VerseCrafter: Dynamic Realistic Video World Model with 4D Geometric Control
Sixiao Zheng, Minghao Yin, Wenbo Hu, Xiaoyu Li, Ying Shan, Yanwei Fu
2026-01-09
Summary
This paper introduces VerseCrafter, a new system for creating realistic videos of dynamic scenes. It focuses on giving users precise control over what happens in the video, including both the movement of objects and the camera's viewpoint.
What's the problem?
Existing methods for creating video simulations struggle with accurately controlling both the camera and multiple objects moving around in a scene. Videos are usually based on what we *see* (2D images), making it hard to understand and manipulate the actual 3D world happening within them. Also, getting enough data to train these systems is difficult because it requires detailed information about how things move in 3D over time.
What's the solution?
VerseCrafter solves this by creating a 4D representation of the scene – think of it as a 3D world that changes over time. It uses a combination of a static background and tracks objects as 3D shapes that evolve over time, capturing their possible locations. Users can then specify how they want objects and the camera to move, and VerseCrafter generates a video that perfectly matches those instructions. To overcome the data shortage, the researchers developed a way to automatically extract the necessary movement information from existing videos.
Why it matters?
This work is important because it allows for much more precise and intuitive control over video creation. Instead of struggling to get a video to look a certain way, users can directly specify the actions and camera angles they want, leading to more realistic and customizable video content.

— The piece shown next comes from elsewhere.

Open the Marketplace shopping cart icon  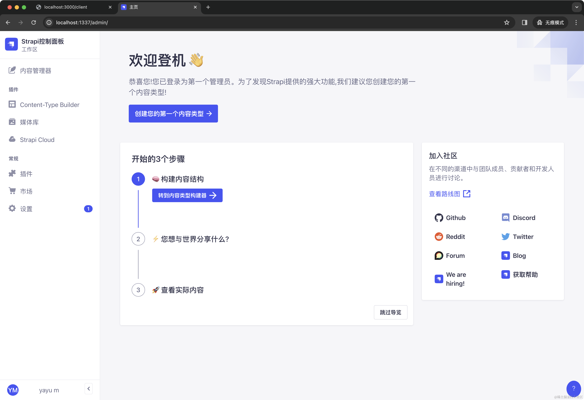[12, 191]
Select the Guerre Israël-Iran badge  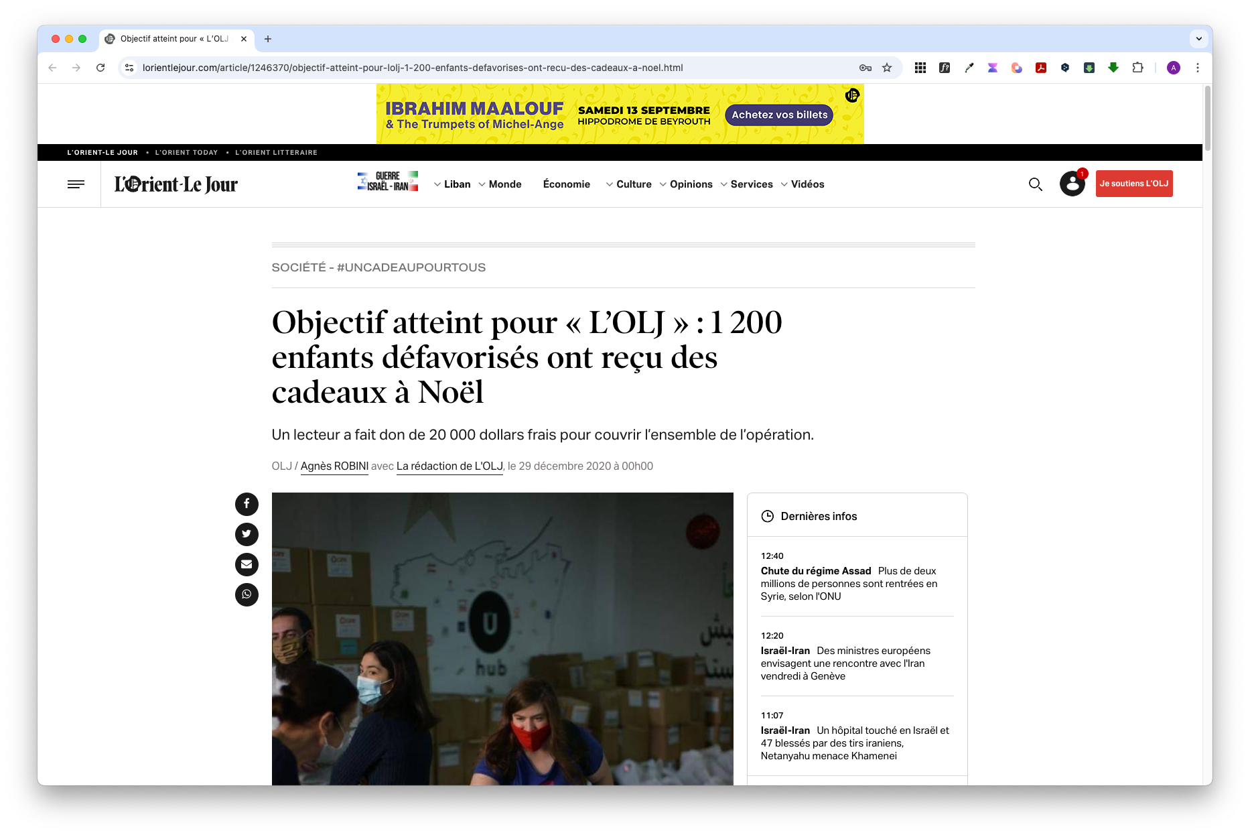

This could be useful for creating special effects, simulations, or even virtual reality experiences.
Abstract
Video world models aim to simulate dynamic, real-world environments, yet existing methods struggle to provide unified and precise control over camera and multi-object motion, as videos inherently operate dynamics in the projected 2D image plane. To bridge this gap, we introduce VerseCrafter, a 4D-aware video world model that enables explicit and coherent control over both camera and object dynamics within a unified 4D geometric world state. Our approach is centered on a novel 4D Geometric Control representation, which encodes the world state through a static background point cloud and per-object 3D Gaussian trajectories. This representation captures not only an object's path but also its probabilistic 3D occupancy over time, offering a flexible, category-agnostic alternative to rigid bounding boxes or parametric models. These 4D controls are rendered into conditioning signals for a pretrained video diffusion model, enabling the generation of high-fidelity, view-consistent videos that precisely adhere to the specified dynamics. Unfortunately, another major challenge lies in the scarcity of large-scale training data with explicit 4D annotations. We address this by developing an automatic data engine that extracts the required 4D controls from in-the-wild videos, allowing us to train our model on a massive and diverse dataset.